Problem to solve
Could you transcribe exactly the lines below, from the line with "Task: Open the Google Slides home icon" through the line with "This screenshot has height=634, width=1219.", and nothing else, leaving out the pictures?
++++ Input records
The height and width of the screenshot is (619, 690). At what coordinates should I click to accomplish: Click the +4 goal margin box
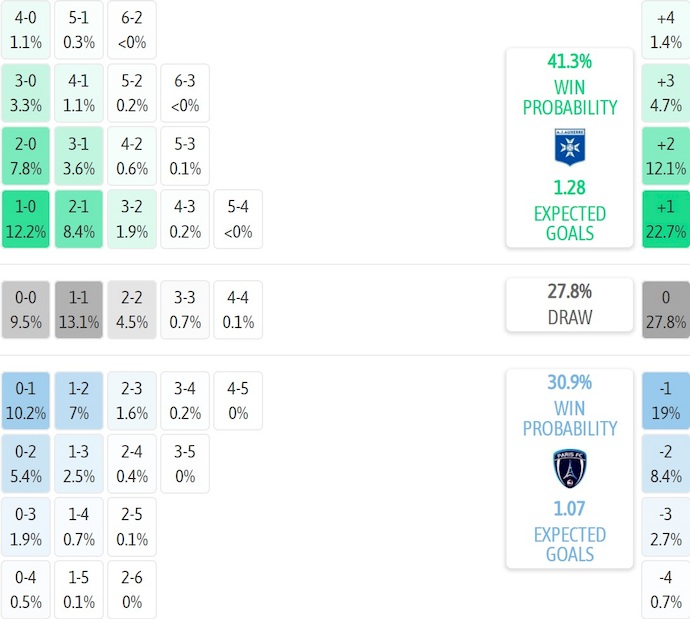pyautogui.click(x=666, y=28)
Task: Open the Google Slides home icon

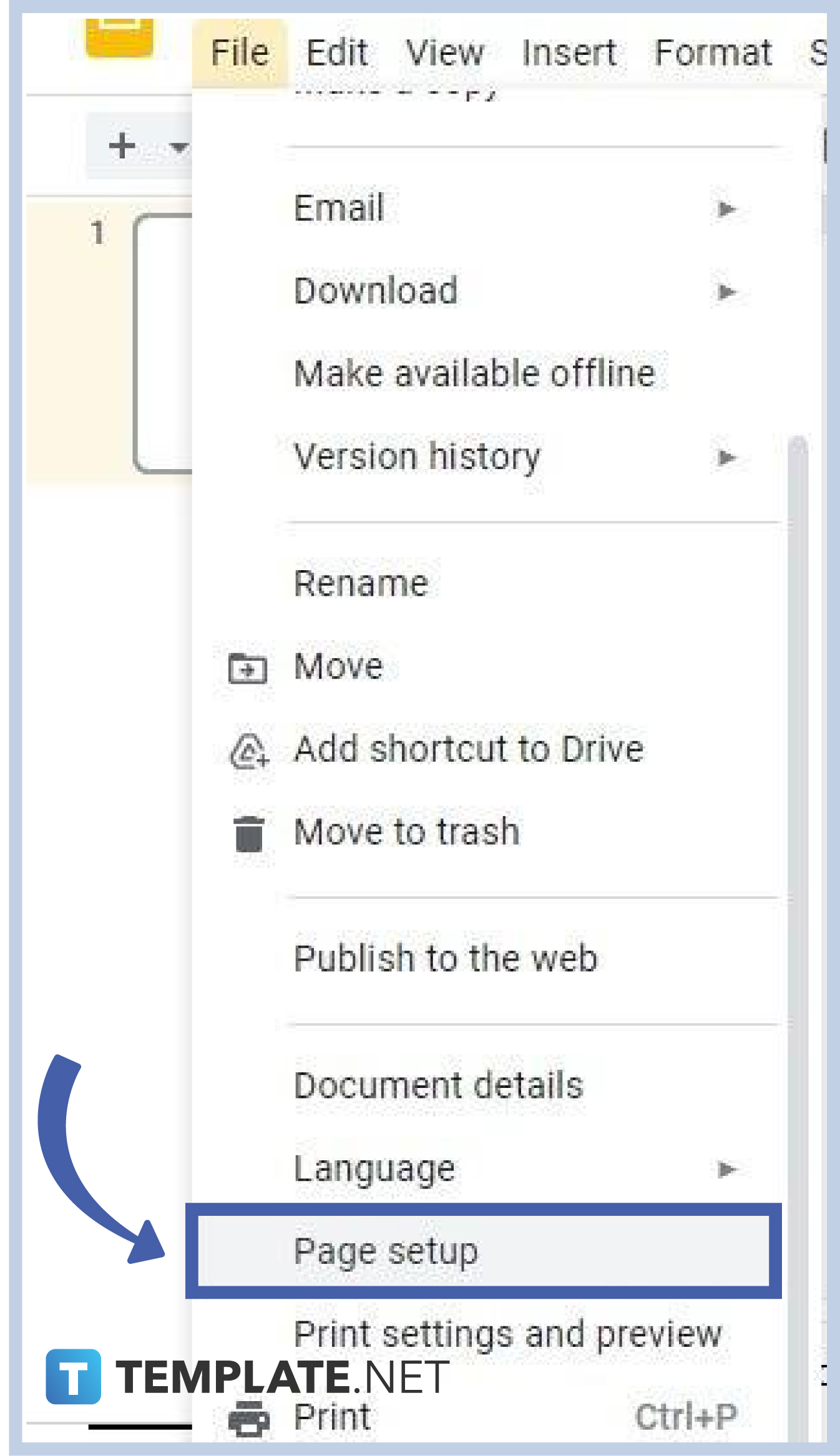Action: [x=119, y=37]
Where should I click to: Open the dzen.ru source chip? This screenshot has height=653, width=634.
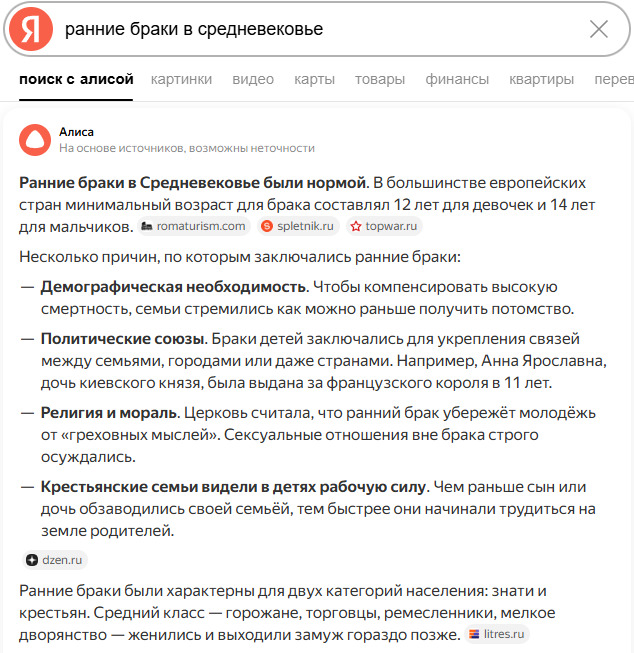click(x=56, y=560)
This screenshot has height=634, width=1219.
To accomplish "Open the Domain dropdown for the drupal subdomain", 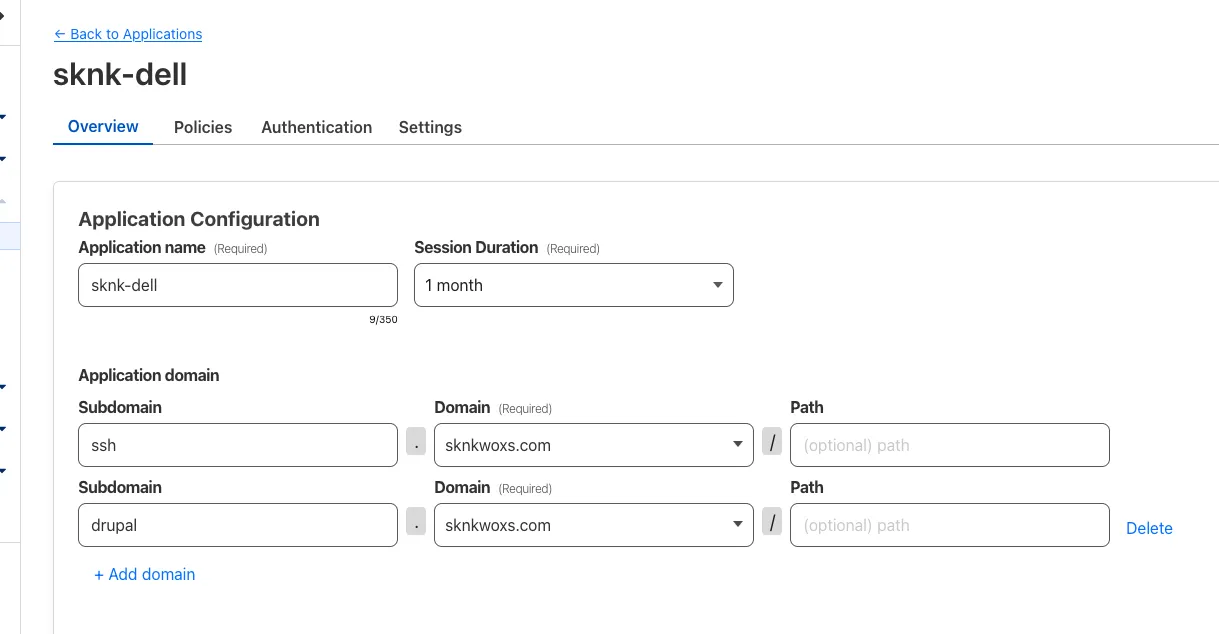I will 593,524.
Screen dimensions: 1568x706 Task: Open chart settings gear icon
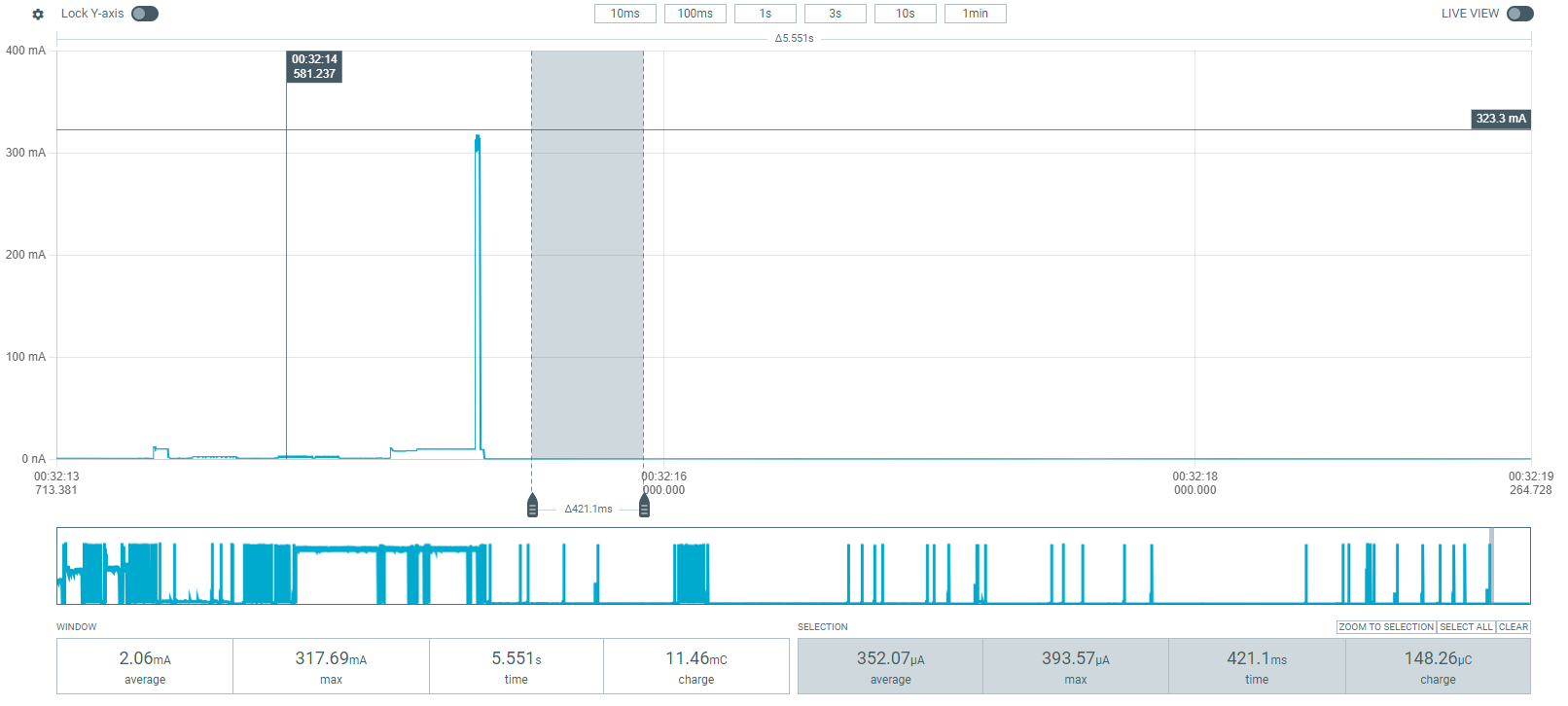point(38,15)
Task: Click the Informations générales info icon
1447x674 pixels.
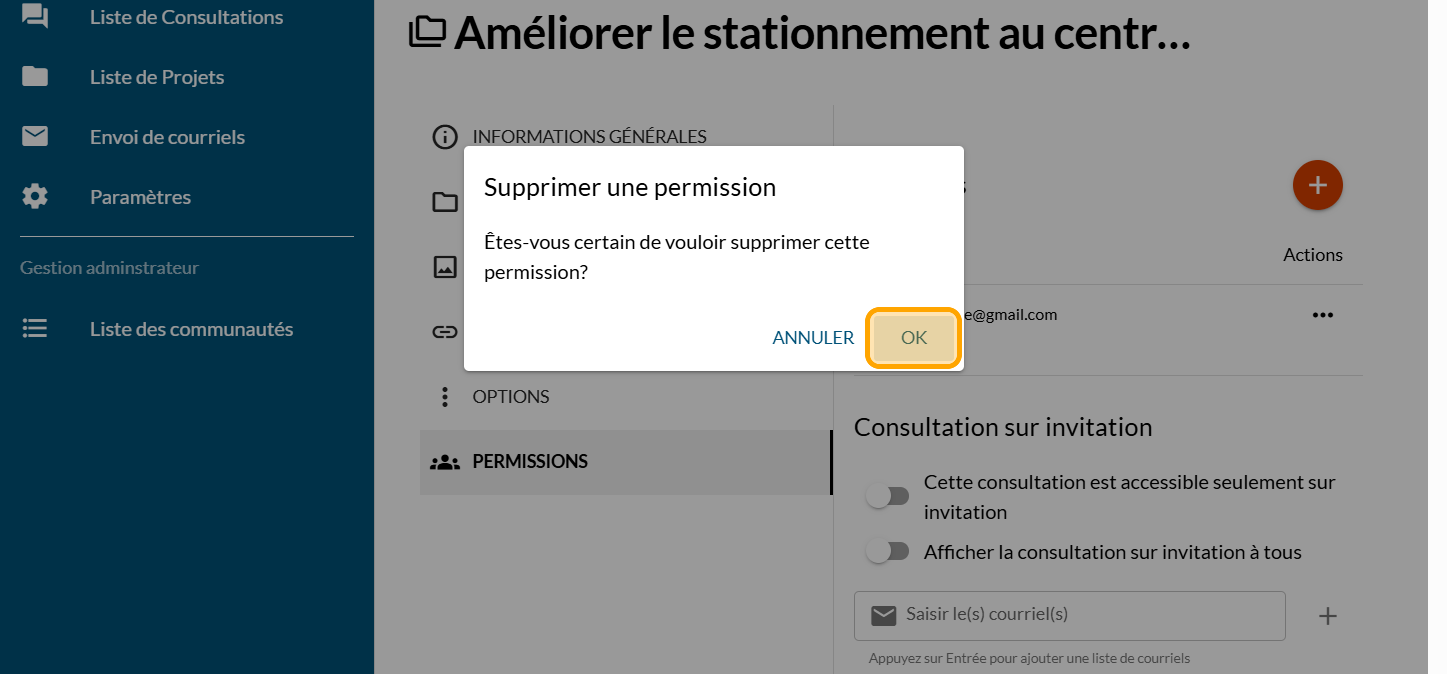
++++++++
Exercise output
Task: Open the Google Slides home icon

Action: [x=119, y=37]
Where should I click to: Open the dzen.ru source chip? This screenshot has height=653, width=634.
click(x=56, y=560)
This screenshot has height=634, width=1219.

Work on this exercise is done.